Ohsugi M,Yamamura H,Semba R and Hideka H: "Immunocytochemical detection of Ca2+-dependent subspoecies ot protein kinase C in mouse embryos before and during compaction." The Histochemical Journal. 26. 641-643 (1994)

Ohsugi M、Yamamura H、Semba R 和 Hideka H：“在压缩之前和压缩过程中对小鼠胚胎中 Ca2 依赖的蛋白激酶 C 亚种进行免疫细胞化学检测。”

Guo W,Kamiya K,Cheng J Toyama J: "Changes in action potentials and ion currents in long-term cultured neonatal rat ventricular cells." Am J Physiol (Cell Physiol). 271. C93-C102 (1996)

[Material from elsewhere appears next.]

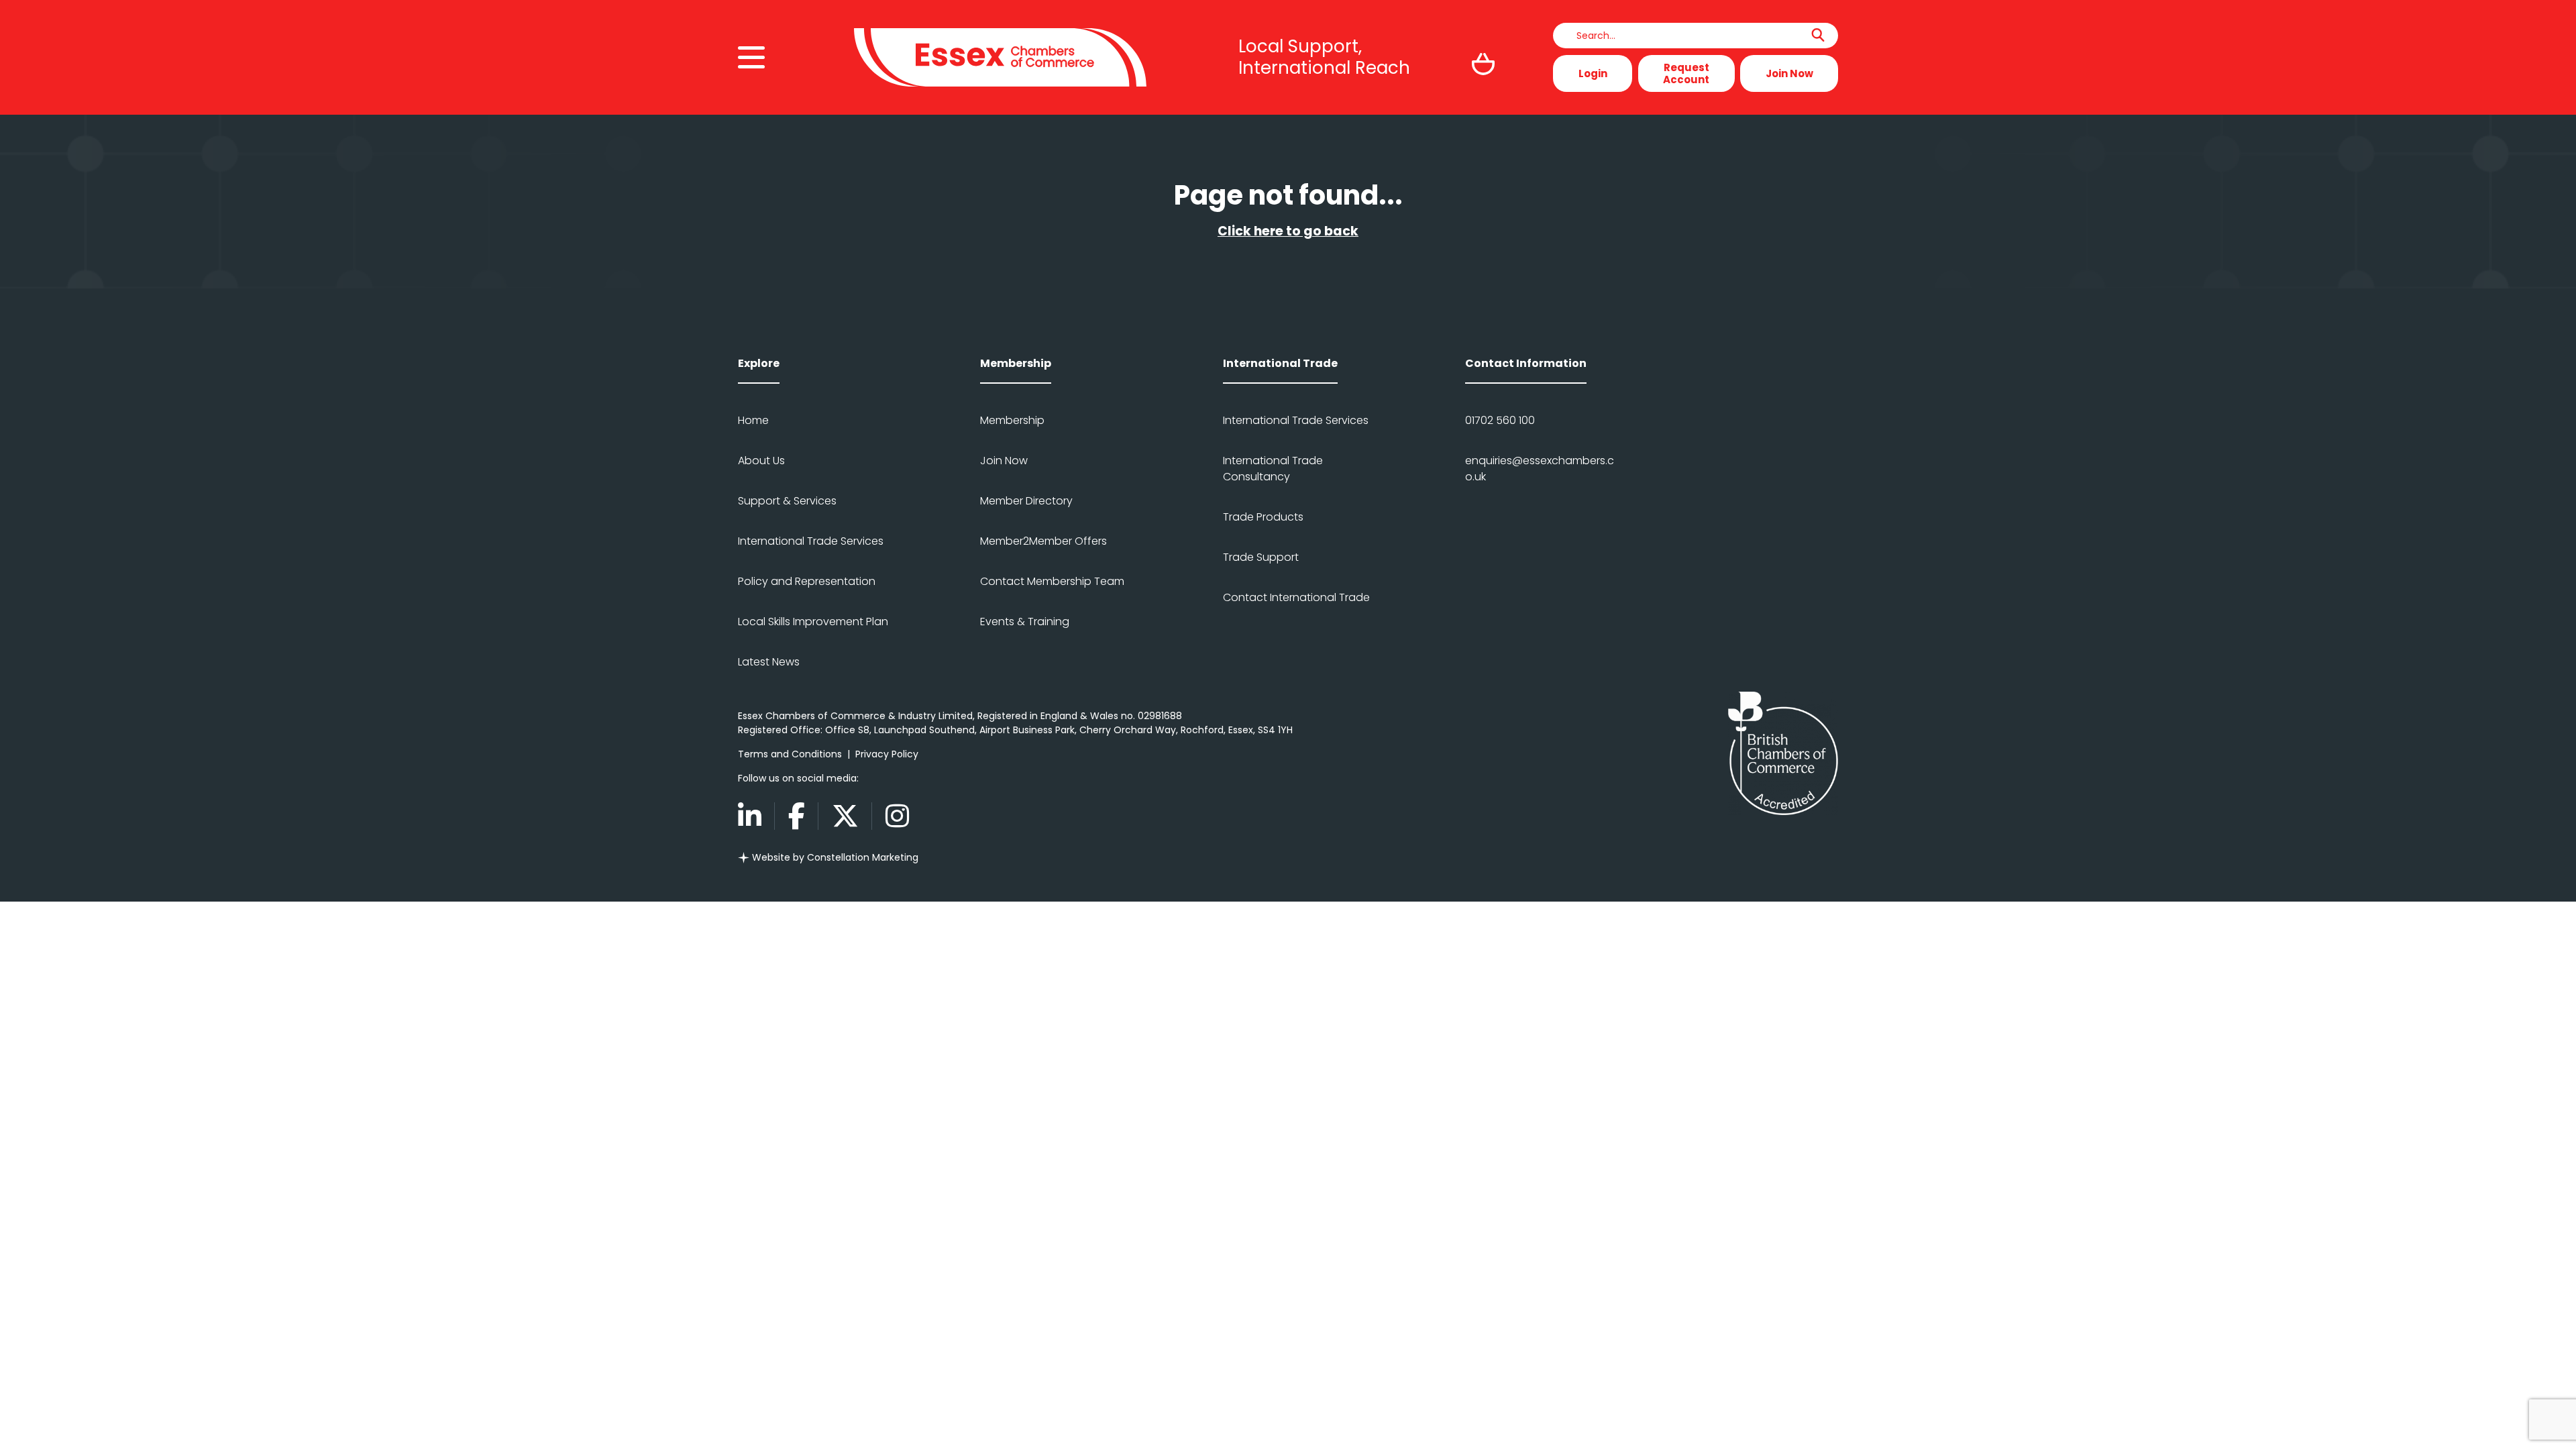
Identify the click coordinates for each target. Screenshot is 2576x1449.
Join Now (1789, 73)
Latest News (769, 661)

Guo W，Kamiya K，Cheng J Toyama J：“长期培养的新生大鼠心室细胞动作电位和离子电流的变化。”

Watanabe E,Honjo H,Anno T,Boyett MR,Kodama I,Toyama J:"Modulation of pacemaker activity of sinoatrial node cells by electrical load imposed by an atrial cell model." Am J Physiol. 269. H1735-H1742 (1995)

Watanabe E、Honjo H、Anno T、Boyett MR、Kodama I、Toyama J：“通过心房细胞模型施加的电负载调节窦房结细胞的起搏器活动。”